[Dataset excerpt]
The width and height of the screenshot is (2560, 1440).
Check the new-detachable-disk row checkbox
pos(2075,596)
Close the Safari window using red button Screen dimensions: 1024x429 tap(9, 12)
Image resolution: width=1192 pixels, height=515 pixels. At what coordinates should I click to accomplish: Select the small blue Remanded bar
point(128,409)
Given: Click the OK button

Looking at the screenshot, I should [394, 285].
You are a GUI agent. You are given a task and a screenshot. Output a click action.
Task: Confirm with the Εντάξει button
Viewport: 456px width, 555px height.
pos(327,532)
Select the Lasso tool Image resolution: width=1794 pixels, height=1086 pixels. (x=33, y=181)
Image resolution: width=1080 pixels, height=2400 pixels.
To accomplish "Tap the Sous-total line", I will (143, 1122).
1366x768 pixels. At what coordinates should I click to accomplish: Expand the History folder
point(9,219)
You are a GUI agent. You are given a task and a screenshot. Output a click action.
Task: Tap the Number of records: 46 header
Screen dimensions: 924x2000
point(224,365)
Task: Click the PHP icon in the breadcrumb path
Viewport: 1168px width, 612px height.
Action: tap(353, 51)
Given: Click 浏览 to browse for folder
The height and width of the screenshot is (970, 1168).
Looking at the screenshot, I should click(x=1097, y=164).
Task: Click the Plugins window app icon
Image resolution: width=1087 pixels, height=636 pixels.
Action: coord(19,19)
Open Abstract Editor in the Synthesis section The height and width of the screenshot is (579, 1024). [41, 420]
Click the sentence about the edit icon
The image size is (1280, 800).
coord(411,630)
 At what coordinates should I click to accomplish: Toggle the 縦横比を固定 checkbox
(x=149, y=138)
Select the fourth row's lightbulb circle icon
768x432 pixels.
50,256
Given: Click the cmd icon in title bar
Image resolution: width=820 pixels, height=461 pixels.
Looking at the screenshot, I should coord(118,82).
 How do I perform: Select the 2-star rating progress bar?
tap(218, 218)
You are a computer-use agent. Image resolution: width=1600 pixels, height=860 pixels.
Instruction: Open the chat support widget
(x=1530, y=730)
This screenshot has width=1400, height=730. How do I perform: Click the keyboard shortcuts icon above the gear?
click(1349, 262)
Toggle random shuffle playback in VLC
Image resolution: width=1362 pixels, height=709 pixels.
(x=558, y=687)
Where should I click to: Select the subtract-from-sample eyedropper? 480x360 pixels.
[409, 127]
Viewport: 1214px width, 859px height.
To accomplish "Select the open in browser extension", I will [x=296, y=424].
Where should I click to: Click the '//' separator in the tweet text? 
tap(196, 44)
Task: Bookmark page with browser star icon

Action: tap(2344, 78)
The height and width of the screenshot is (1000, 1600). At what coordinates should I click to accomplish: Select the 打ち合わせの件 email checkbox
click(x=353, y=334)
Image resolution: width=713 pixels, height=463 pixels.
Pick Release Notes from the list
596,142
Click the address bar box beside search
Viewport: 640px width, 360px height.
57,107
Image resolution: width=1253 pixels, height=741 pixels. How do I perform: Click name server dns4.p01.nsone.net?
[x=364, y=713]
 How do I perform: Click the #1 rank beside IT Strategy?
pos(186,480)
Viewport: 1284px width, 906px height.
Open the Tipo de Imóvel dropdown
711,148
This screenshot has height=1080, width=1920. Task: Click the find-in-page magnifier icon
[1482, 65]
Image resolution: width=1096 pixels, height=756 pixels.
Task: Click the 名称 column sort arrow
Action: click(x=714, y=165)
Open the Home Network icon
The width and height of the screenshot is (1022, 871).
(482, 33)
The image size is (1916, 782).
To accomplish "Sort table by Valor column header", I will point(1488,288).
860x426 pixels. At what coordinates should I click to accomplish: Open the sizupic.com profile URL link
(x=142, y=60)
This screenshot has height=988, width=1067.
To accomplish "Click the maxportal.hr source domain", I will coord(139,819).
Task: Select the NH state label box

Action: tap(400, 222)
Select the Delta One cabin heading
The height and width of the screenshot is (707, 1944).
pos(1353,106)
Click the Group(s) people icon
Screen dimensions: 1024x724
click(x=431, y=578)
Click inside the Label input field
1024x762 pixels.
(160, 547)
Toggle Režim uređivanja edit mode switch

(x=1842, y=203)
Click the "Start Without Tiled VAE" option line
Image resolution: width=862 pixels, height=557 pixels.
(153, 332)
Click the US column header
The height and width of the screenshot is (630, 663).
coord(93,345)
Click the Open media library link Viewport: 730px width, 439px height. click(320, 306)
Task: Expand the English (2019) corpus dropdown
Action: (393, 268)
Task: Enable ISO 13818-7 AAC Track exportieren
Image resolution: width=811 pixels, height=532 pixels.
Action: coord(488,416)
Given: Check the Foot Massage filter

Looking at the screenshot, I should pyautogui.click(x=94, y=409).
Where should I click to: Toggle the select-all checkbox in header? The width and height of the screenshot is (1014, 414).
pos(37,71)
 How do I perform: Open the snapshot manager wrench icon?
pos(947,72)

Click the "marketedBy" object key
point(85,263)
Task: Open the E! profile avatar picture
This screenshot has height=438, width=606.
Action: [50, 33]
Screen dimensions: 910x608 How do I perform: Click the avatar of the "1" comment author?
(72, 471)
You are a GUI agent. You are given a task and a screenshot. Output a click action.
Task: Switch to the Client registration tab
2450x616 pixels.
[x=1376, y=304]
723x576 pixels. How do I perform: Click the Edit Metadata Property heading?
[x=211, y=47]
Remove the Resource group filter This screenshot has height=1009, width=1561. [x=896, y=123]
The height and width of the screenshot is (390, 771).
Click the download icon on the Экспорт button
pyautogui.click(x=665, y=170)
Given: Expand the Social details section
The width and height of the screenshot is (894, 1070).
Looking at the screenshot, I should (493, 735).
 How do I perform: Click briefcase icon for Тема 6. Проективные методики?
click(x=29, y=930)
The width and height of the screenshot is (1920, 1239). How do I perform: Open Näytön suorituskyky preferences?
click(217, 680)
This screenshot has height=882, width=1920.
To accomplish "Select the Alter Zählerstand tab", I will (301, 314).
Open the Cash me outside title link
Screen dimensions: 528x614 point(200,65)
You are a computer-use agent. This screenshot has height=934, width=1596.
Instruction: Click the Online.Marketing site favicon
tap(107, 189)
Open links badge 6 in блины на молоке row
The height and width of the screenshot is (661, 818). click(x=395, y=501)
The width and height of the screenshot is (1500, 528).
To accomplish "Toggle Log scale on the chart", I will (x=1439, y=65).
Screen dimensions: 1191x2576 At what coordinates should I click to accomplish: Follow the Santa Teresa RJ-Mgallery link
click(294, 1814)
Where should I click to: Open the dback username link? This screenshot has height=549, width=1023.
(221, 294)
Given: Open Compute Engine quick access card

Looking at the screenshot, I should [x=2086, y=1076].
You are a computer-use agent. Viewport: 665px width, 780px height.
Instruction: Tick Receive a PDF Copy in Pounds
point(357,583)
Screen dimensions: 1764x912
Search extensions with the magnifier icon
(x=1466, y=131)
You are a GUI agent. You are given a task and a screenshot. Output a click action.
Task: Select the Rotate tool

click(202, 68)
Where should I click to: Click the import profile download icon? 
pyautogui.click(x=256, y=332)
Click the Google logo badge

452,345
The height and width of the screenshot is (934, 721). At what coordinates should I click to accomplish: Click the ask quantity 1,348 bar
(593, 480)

▶ _The exercise_
Starting at the line of the records that contains "Given: Click the OK button" and ending after the line that contains "Action: tap(353, 51)", lay out those lines as a Markdown table with the columns No. and Line. Omit blank lines, and number the remaining rows consecutively in the No. column.

▶ _Response to this exercise_
| No. | Line |
|---|---|
| 1 | Given: Click the OK button |
| 2 | Looking at the screenshot, I should [394, 285]. |
| 3 | You are a GUI agent. You are given a task and a screenshot. Output a click action. |
| 4 | Task: Confirm with the Εντάξει button |
| 5 | Viewport: 456px width, 555px height. |
| 6 | pos(327,532) |
| 7 | Select the Lasso tool Image resolution: width=1794 pixels, height=1086 pixels. (x=33, y=181) |
| 8 | Image resolution: width=1080 pixels, height=2400 pixels. |
| 9 | To accomplish "Tap the Sous-total line", I will (143, 1122). |
| 10 | 1366x768 pixels. At what coordinates should I click to accomplish: Expand the History folder |
| 11 | point(9,219) |
| 12 | You are a GUI agent. You are given a task and a screenshot. Output a click action. |
| 13 | Task: Tap the Number of records: 46 header |
| 14 | Screen dimensions: 924x2000 |
| 15 | point(224,365) |
| 16 | Task: Click the PHP icon in the breadcrumb path |
| 17 | Viewport: 1168px width, 612px height. |
| 18 | Action: tap(353, 51) |